Instructions for the task:
In the listing that follows, locate the line containing "Image resolution: width=1728, height=1914." and the line containing "Локации (1238, 1579)". Retype exactly those two lines and every line between them, and nothing more.

Records shown:
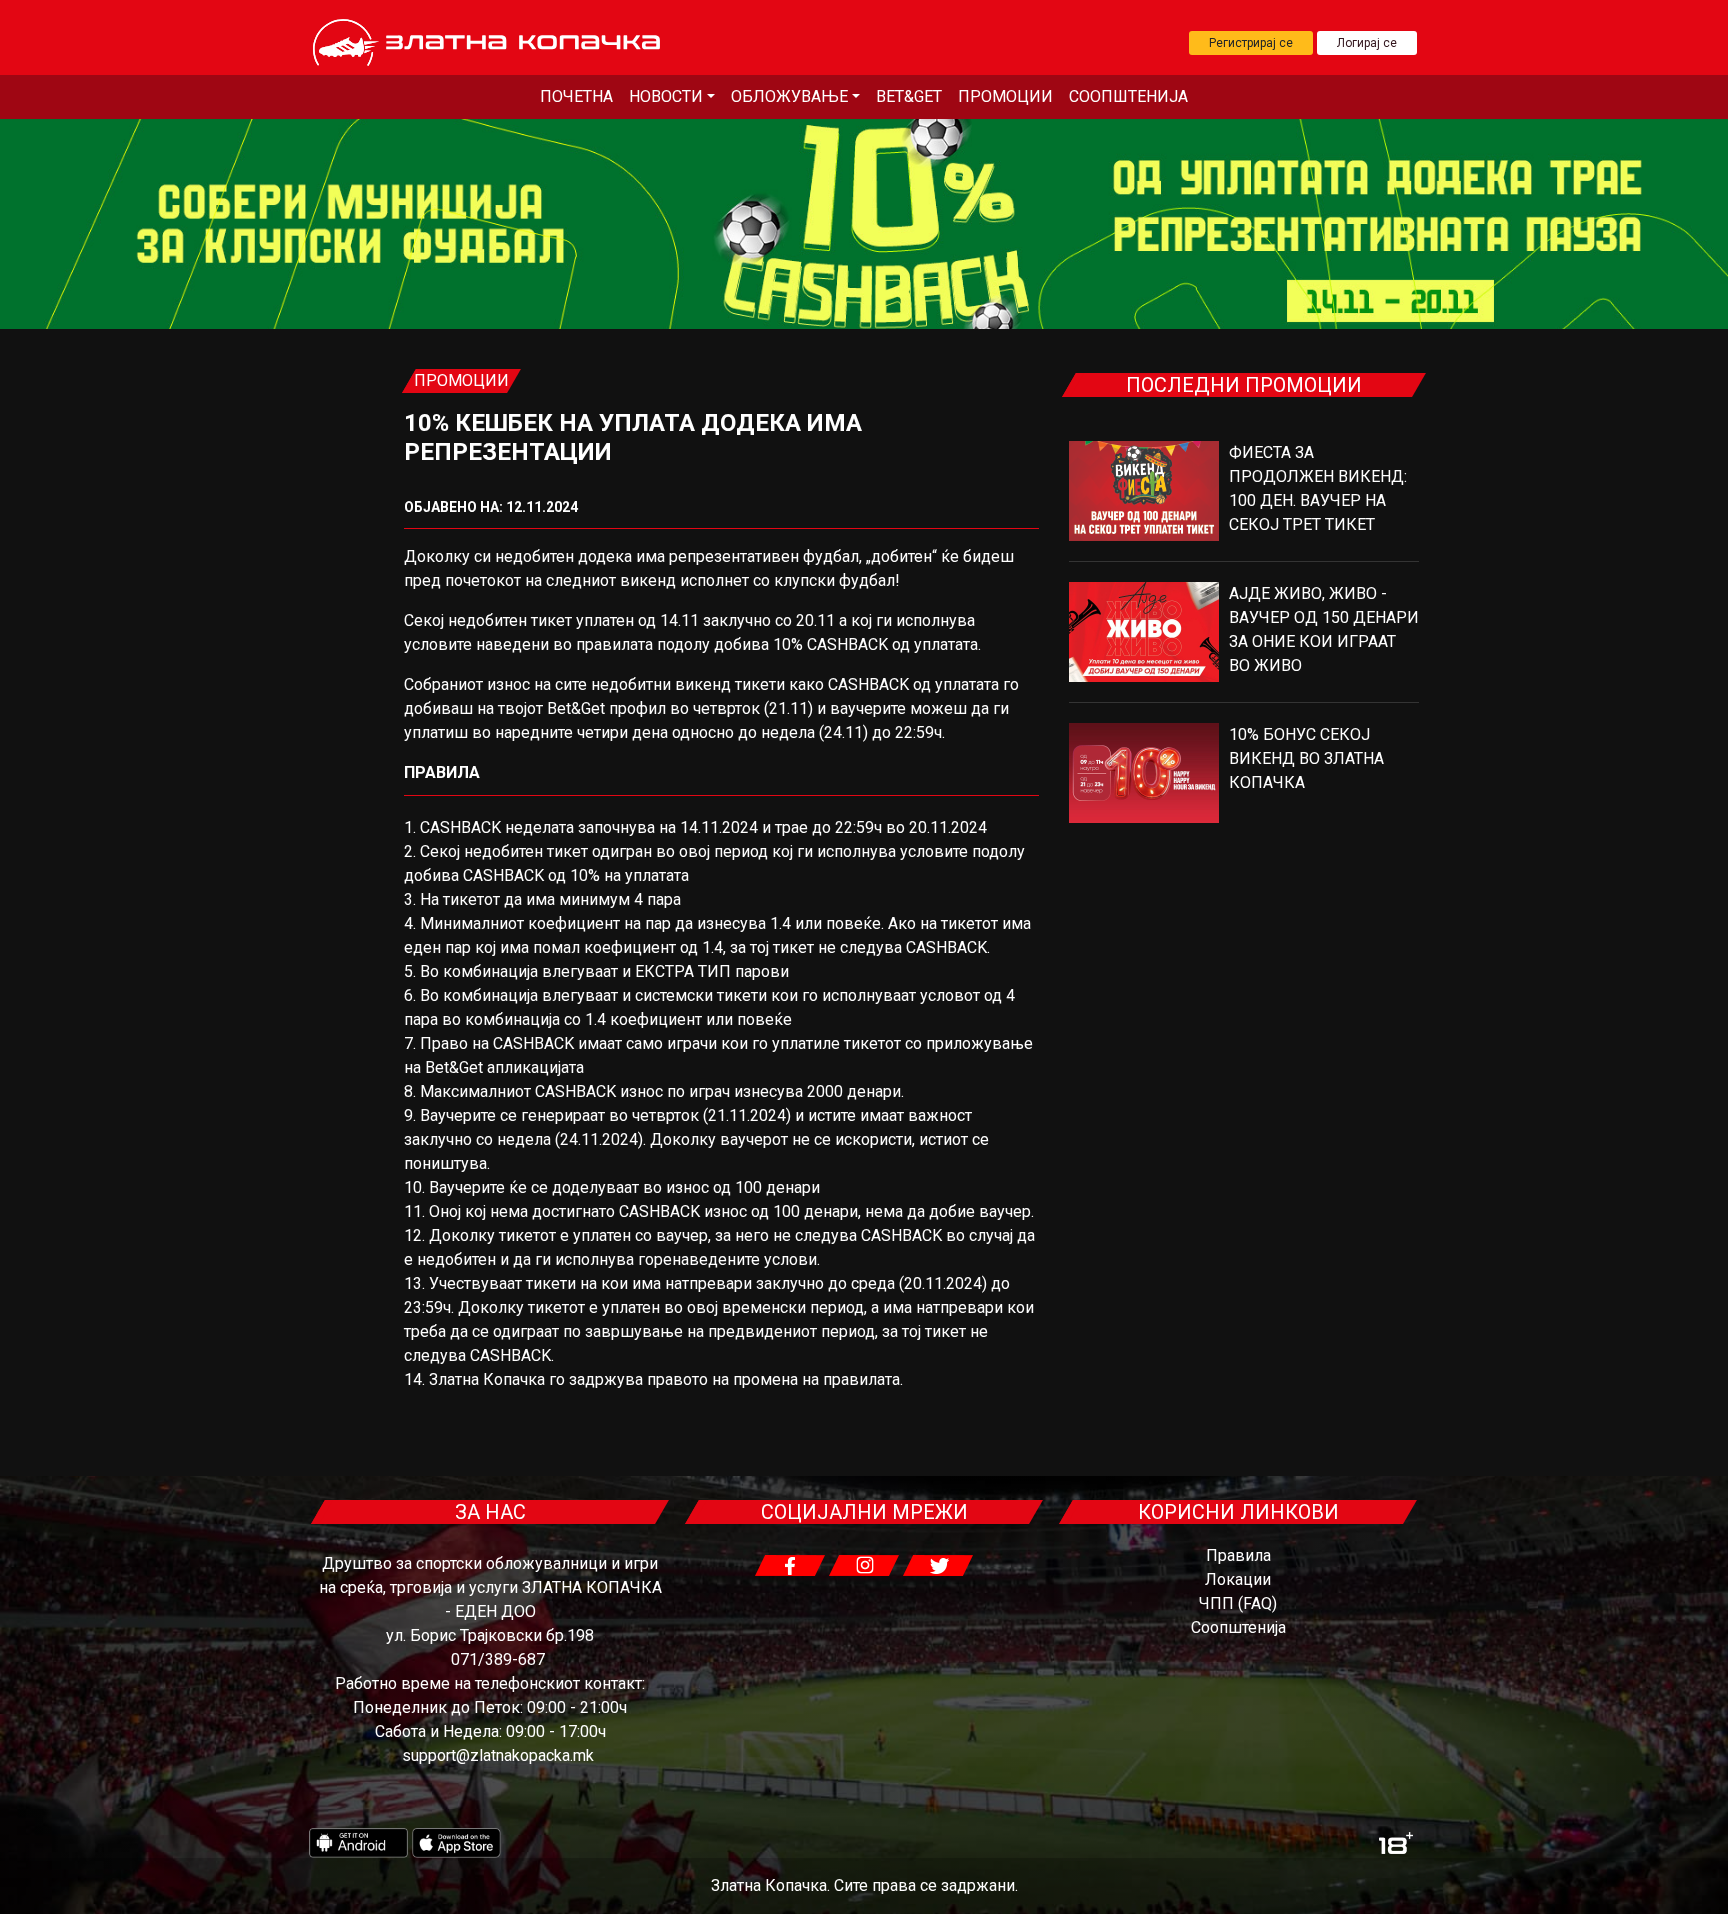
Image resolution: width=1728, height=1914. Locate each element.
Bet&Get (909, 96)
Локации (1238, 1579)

...

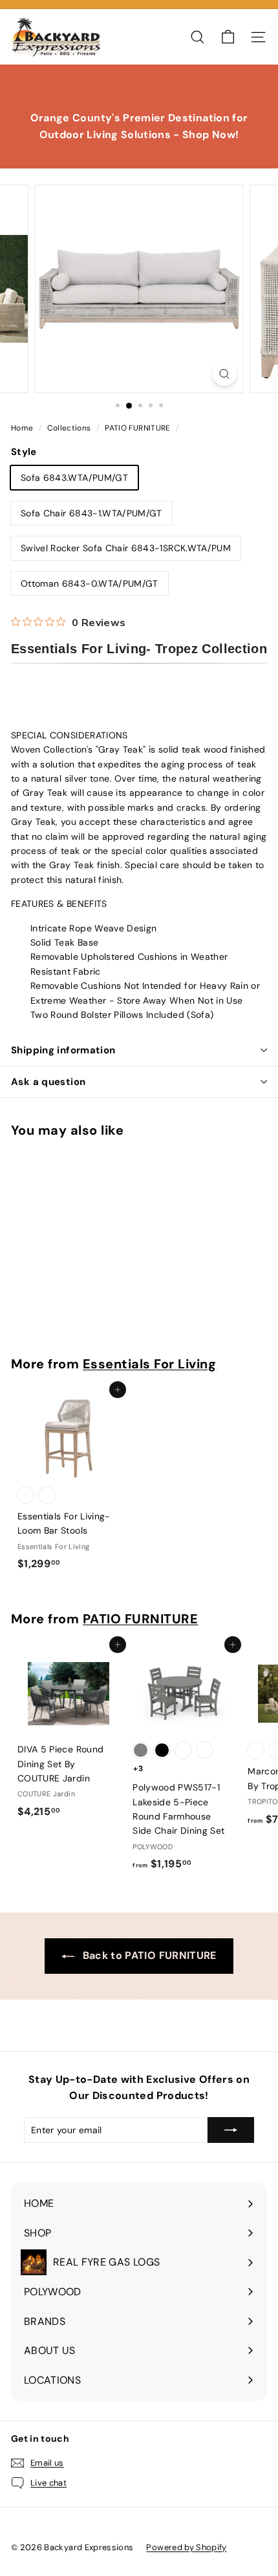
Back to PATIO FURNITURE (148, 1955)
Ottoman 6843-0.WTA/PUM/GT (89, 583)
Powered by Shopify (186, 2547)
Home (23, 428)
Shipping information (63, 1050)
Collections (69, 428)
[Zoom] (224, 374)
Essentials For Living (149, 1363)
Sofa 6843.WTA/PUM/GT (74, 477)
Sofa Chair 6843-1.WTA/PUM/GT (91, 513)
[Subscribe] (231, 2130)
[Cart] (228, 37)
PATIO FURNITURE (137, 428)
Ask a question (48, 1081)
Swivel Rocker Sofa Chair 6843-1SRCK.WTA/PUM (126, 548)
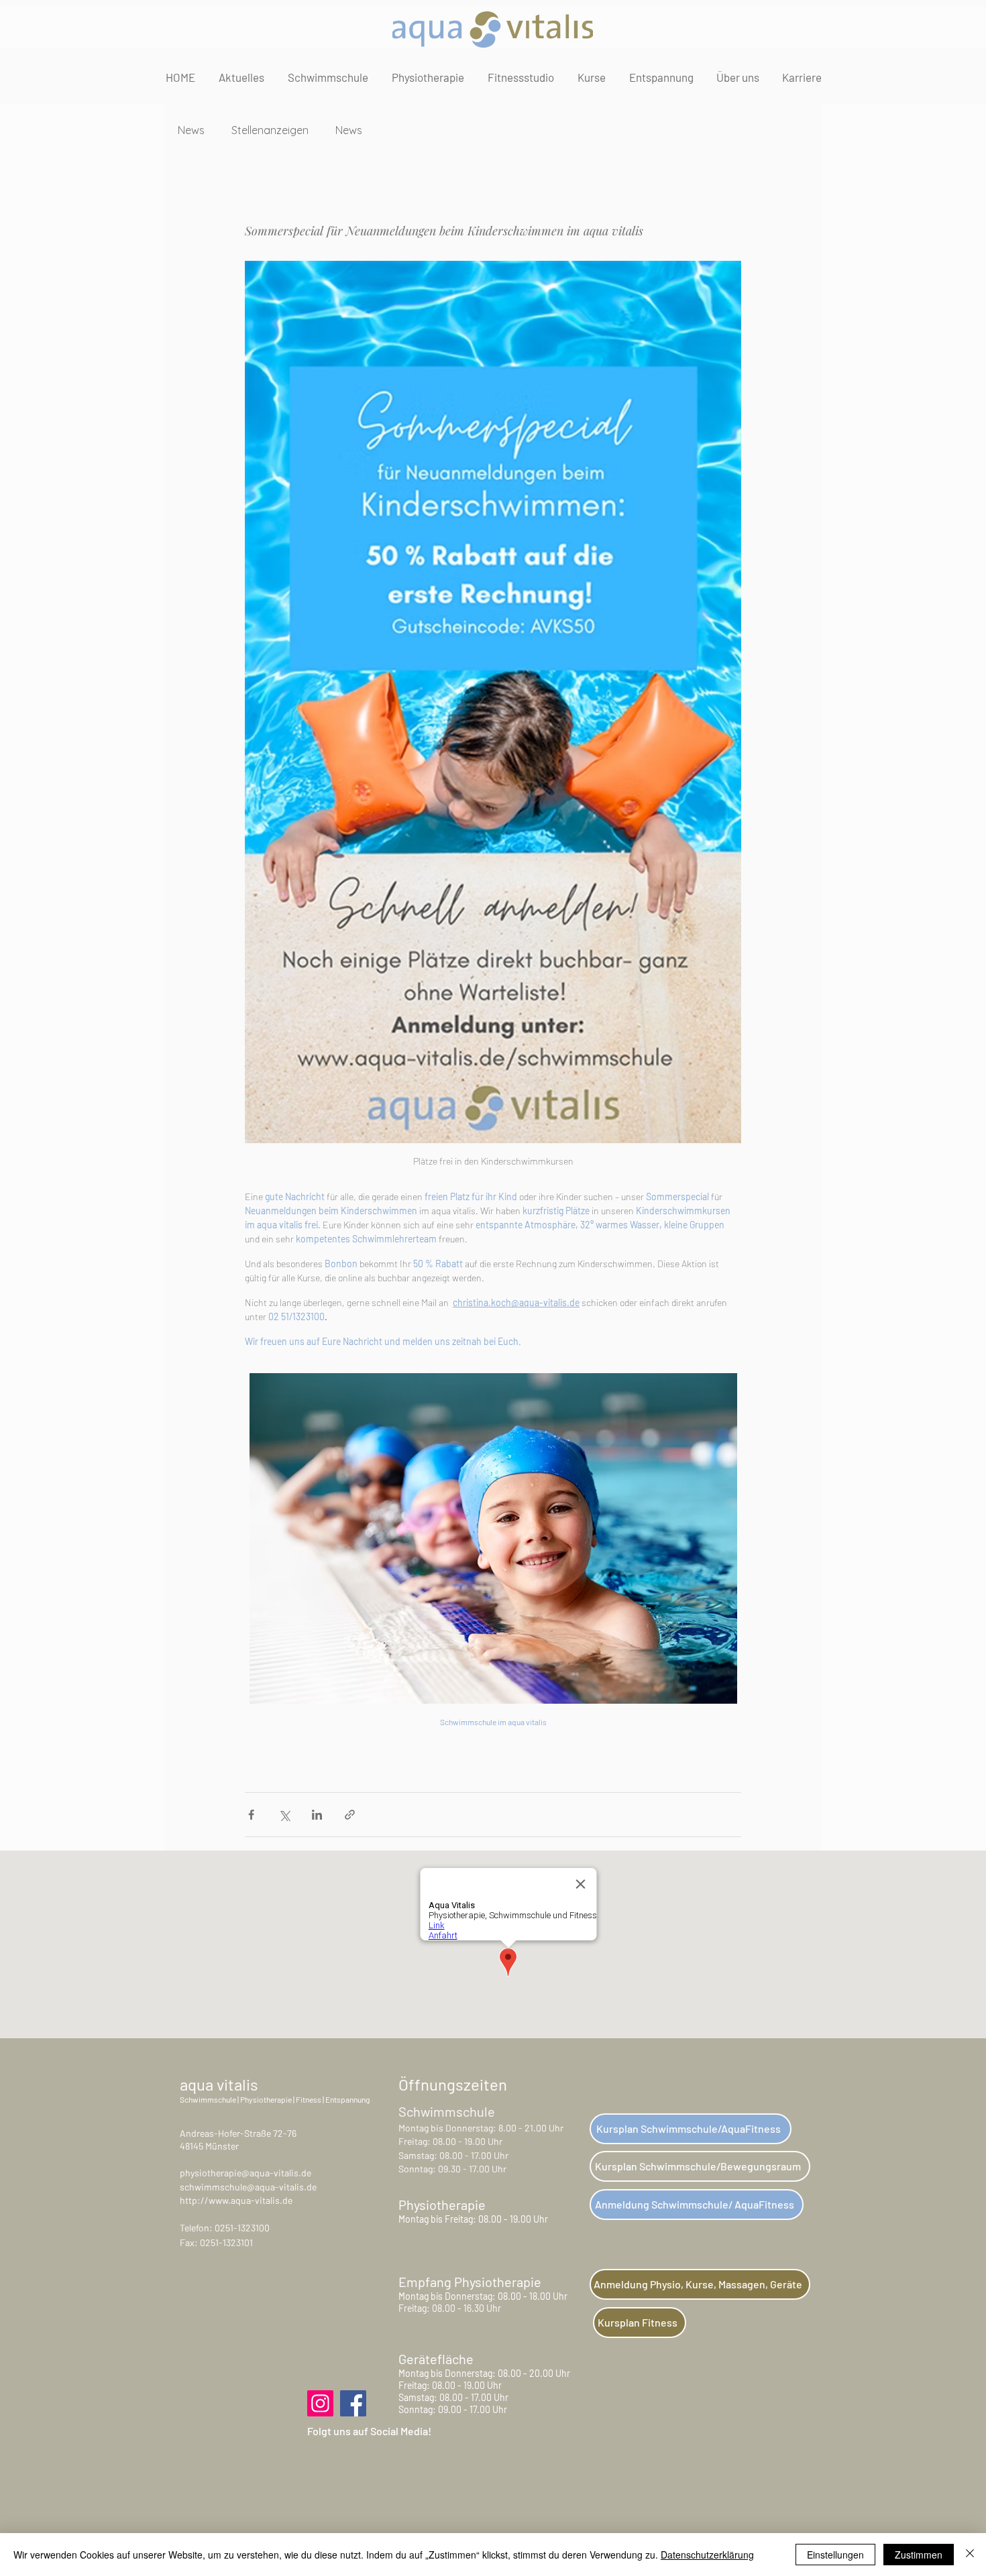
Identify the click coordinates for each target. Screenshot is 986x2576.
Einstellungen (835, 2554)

--

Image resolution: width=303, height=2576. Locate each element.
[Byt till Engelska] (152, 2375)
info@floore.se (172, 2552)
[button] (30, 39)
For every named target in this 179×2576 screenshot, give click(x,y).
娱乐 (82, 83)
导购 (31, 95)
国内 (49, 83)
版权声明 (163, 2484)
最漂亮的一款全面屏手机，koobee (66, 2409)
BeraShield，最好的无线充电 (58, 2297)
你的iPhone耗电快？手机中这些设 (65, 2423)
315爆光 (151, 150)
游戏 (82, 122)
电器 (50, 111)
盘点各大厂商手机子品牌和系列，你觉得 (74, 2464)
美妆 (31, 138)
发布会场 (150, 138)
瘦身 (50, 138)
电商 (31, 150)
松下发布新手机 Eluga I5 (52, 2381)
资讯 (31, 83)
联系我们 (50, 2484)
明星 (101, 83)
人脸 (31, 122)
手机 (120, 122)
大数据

Result of this task:
Image resolution: width=1728, height=1914. Locate each element.
Bet&Get (909, 96)
Локации (1238, 1579)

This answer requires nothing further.